In [1]:
import pandas as pd
import os
import numpy as np
import torch
import torch.nn as nn
import torch.nn.functional as F
from datasets import Dataset
from transformers import AutoTokenizer, AutoModel
import accelerate
import sqlite3
from tqdm.auto import tqdm
import json
import faiss # Faissライブラリ
import shutil # 一時ファイルの削除用

# CUDAのデバッグ用
os.environ["CUDA_LAUNCH_BLOCKING"] = "1"

# --- 1. GPUの確認 ---
if torch.cuda.is_available():
    print(f"✅ GPU is available. Device: {torch.cuda.get_device_name(0)}")
    device = torch.device("cuda")
else:
    print("⚠️ GPU not found. Running on CPU.")
    device = torch.device("cpu")

✅ GPU is available. Device: NVIDIA RTX A6000


In [2]:
# --- 2. 設定 ---
DB_PATH = "data/processed/s2orc_filtered.db"
MODEL_CHECKPOINT = "allenai/scibert_scivocab_uncased"

# --- 出力ファイル ---
# (これらは最終的に生成されるファイル)
EMBEDDINGS_OUTPUT_FILE = "data/processed/pretrained_scibert_cls_embeddings.npy"
DOI_MAP_OUTPUT_FILE = "data/processed/pretrained_doi_map.json"
FAISS_INDEX_OUTPUT_FILE = "data/processed/pretrained_scibert.faiss"

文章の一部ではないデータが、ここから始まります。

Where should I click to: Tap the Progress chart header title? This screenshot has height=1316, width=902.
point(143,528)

# --- 一時ディレクトリ (★再開機能の核) ---
TEMP_EMBED_DIR = "data/processed/embeddings_tmp"
TEMP_DOI_DIR = "data/processed/dois_tmp"

# --- ハイパーパラメータ ---
MAX_LENGTH = 512
DB_READ_BATCH_SIZE = 1000 # DBから一度に読み込む行数
INFERENCE_BATCH_SIZE = 512 # GPUで一度に処理するバッチサイズ

print(f"Configuration set. Inference Batch Size: {INFERENCE_BATCH_SIZE}")

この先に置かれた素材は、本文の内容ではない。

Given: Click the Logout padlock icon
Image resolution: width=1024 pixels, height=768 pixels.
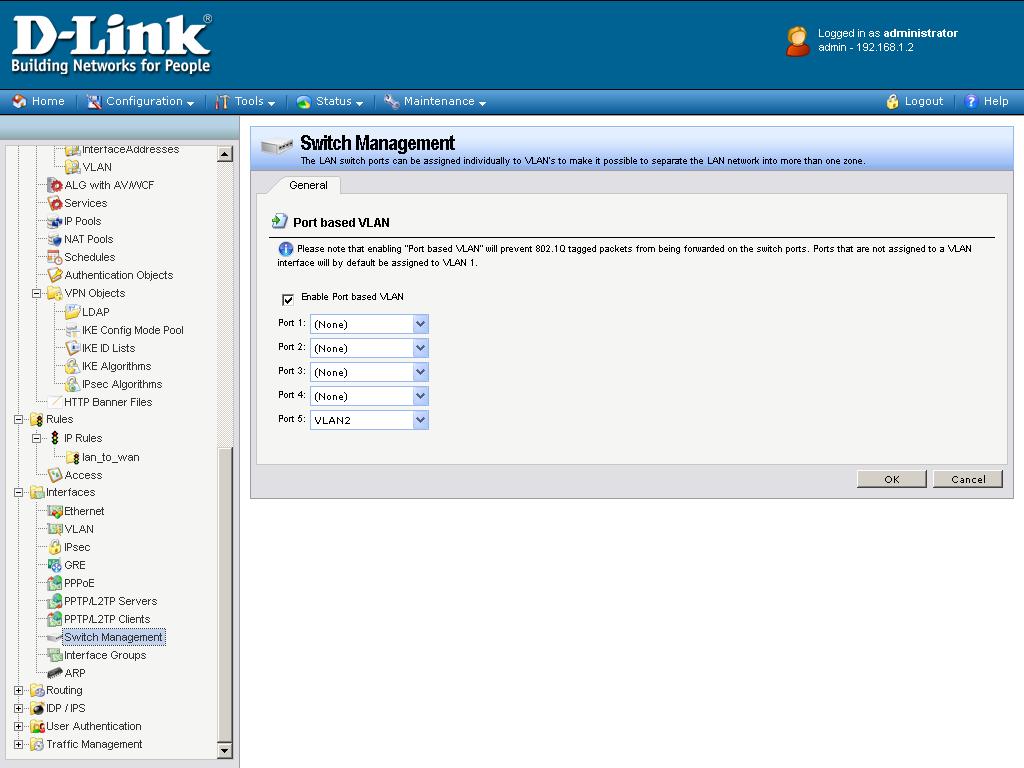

Configuration set. Inference Batch Size: 512


In [3]:
# --- 3. 事前学習済みモデルとトークナイザのロード ---

print(f"Loading tokenizer: {MODEL_CHECKPOINT}")
tokenizer = AutoTokenizer.from_pretrained(MODEL_CHECKPOINT)

print(f"Loading PRE-TRAINED model: {MODEL_CHECKPOINT}")
model = AutoModel.from_pretrained(MODEL_CHECKPOINT).to(device)
model.eval() # 評価モードに設定
print("Model and tokenizer loaded successfully.")

Loading tokenizer: allenai/scibert_scivocab_uncased




config.json:   0%|          | 0.00/385 [00:00<?, ?B/s]

vocab.txt: 0.00B [00:00, ?B/s]

Loading PRE-TRAINED model: allenai/scibert_scivocab_uncased




pytorch_model.bin:   0%|          | 0.00/442M [00:00<?, ?B/s]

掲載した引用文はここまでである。